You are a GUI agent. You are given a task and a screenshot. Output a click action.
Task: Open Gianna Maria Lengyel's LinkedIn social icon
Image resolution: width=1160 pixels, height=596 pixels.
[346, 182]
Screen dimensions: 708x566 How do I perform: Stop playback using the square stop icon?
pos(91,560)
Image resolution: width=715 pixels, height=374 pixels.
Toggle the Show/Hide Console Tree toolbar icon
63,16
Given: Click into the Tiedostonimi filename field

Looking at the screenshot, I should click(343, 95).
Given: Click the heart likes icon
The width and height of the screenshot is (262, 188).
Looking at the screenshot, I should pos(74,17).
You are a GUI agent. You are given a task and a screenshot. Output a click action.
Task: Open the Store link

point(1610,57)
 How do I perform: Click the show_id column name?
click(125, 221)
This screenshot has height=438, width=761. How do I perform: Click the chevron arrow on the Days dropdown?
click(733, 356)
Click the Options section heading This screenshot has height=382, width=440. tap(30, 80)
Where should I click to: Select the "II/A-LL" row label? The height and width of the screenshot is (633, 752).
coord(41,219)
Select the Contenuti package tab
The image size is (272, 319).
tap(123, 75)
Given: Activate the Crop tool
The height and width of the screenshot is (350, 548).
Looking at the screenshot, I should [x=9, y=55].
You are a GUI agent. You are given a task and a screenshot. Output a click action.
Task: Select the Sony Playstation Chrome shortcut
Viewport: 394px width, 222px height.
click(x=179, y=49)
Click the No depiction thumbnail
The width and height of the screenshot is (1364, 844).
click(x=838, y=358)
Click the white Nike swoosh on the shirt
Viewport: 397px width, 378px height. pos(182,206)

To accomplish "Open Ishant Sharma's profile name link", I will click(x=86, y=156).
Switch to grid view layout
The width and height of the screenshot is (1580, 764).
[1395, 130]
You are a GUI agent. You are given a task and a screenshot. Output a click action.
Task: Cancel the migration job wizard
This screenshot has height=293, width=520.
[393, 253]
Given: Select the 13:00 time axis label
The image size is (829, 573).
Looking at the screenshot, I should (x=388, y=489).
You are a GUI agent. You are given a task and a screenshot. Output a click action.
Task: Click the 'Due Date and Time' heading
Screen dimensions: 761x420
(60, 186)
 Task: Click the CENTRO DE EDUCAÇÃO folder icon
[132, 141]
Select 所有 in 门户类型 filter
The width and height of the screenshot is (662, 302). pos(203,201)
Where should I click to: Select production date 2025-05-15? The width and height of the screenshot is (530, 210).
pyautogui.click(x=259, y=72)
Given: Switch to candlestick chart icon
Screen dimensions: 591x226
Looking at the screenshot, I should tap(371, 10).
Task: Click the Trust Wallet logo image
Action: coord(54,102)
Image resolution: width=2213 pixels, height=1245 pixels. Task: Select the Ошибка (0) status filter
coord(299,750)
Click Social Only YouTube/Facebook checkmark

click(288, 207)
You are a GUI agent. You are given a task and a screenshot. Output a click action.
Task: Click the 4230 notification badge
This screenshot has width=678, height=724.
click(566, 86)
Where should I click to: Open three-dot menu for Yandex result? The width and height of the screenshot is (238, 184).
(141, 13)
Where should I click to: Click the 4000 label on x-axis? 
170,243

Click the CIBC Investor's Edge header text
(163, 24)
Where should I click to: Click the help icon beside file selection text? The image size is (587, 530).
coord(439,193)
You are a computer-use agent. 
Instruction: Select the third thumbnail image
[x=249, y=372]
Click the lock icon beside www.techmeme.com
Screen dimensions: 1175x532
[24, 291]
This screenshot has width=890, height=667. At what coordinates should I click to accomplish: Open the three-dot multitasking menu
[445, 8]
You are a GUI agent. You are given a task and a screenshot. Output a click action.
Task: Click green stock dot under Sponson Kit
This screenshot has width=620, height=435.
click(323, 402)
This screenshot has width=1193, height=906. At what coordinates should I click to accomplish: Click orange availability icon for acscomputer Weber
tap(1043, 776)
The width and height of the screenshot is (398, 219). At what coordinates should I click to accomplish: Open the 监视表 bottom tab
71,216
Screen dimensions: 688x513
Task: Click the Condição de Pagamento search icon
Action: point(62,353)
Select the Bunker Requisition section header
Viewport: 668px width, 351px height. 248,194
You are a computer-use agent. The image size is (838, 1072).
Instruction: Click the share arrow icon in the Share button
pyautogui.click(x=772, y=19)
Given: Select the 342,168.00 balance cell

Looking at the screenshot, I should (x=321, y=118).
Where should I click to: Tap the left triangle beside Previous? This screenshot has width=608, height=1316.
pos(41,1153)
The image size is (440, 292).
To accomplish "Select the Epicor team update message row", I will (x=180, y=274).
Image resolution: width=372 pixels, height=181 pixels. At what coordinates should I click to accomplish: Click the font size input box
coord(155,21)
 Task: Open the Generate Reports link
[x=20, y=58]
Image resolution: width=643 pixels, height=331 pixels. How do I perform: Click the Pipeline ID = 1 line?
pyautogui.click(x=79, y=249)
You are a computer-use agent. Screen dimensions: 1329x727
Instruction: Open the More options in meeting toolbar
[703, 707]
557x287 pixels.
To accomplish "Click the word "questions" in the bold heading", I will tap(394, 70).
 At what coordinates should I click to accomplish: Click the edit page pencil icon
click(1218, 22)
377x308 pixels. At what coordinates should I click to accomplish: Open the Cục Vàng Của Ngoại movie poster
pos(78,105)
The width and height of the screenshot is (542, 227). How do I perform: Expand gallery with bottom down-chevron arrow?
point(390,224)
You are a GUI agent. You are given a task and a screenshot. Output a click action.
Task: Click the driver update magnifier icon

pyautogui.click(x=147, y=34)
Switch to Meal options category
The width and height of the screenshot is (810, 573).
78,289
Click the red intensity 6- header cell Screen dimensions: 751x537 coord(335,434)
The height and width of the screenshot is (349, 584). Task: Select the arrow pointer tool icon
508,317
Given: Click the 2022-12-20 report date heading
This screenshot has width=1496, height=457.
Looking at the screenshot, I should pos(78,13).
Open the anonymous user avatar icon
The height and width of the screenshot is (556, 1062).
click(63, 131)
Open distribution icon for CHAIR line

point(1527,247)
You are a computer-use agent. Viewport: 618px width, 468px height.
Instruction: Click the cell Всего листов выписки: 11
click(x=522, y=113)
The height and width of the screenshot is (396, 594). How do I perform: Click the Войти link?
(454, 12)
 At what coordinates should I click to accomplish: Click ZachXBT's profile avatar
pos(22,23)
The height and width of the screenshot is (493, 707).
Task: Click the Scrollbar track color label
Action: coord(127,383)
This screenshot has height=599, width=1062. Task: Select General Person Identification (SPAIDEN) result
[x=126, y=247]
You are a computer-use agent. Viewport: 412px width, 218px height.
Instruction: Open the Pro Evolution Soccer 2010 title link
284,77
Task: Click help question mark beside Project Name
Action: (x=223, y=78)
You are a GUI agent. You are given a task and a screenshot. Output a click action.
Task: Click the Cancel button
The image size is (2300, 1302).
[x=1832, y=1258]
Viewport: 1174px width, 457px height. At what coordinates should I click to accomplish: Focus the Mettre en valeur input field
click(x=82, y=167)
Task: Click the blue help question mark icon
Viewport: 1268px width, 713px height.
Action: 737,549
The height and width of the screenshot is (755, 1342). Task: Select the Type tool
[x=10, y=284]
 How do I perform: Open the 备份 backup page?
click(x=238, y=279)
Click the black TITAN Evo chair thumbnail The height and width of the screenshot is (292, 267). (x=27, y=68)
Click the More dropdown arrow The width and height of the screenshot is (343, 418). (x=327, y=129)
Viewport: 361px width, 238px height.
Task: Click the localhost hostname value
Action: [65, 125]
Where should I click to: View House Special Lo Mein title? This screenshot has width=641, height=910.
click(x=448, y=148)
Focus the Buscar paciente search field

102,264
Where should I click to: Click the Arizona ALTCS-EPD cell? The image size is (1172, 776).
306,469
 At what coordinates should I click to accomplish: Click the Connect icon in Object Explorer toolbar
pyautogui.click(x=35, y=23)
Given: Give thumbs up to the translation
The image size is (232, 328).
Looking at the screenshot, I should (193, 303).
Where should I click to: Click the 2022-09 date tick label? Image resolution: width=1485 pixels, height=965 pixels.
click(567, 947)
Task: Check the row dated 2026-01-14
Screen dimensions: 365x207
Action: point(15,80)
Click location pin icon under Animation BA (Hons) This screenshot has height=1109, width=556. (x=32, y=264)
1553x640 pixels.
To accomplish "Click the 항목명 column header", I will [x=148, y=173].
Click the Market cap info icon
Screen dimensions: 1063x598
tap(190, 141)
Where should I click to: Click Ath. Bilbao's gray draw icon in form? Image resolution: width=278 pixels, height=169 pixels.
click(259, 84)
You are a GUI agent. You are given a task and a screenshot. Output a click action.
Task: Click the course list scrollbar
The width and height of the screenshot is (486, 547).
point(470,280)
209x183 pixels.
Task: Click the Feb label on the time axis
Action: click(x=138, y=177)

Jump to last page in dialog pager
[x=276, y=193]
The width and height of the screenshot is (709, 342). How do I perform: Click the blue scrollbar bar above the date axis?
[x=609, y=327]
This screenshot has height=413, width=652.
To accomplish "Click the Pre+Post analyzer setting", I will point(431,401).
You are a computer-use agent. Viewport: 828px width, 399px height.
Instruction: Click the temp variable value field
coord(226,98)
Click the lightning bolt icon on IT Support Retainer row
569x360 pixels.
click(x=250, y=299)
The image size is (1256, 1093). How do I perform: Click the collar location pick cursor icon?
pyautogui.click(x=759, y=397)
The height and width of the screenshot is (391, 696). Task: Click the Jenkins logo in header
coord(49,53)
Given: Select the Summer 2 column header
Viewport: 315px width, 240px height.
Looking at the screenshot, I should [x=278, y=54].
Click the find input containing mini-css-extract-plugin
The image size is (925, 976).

#### [TO BE DONE]
Copy out the material above from the line containing "This screenshot has width=890, height=667." through the line containing "will (x=180, y=274).", reproducing each line without any change.

#### [SOLUTION BELOW]
This screenshot has width=890, height=667. At what coordinates should I click to accomplish: Open the three-dot multitasking menu
[445, 8]
You are a GUI agent. You are given a task and a screenshot. Output a click action.
Task: Click green stock dot under Sponson Kit
This screenshot has width=620, height=435.
click(323, 402)
This screenshot has width=1193, height=906. At what coordinates should I click to accomplish: Click orange availability icon for acscomputer Weber
tap(1043, 776)
The width and height of the screenshot is (398, 219). At what coordinates should I click to accomplish: Open the 监视表 bottom tab
71,216
Screen dimensions: 688x513
Task: Click the Condição de Pagamento search icon
Action: point(62,353)
Select the Bunker Requisition section header
Viewport: 668px width, 351px height. 248,194
You are a computer-use agent. The image size is (838, 1072).
Instruction: Click the share arrow icon in the Share button
pyautogui.click(x=772, y=19)
Given: Select the 342,168.00 balance cell

Looking at the screenshot, I should (x=321, y=118).
Where should I click to: Tap the left triangle beside Previous? This screenshot has width=608, height=1316.
pos(41,1153)
The image size is (440, 292).
To accomplish "Select the Epicor team update message row", I will (x=180, y=274).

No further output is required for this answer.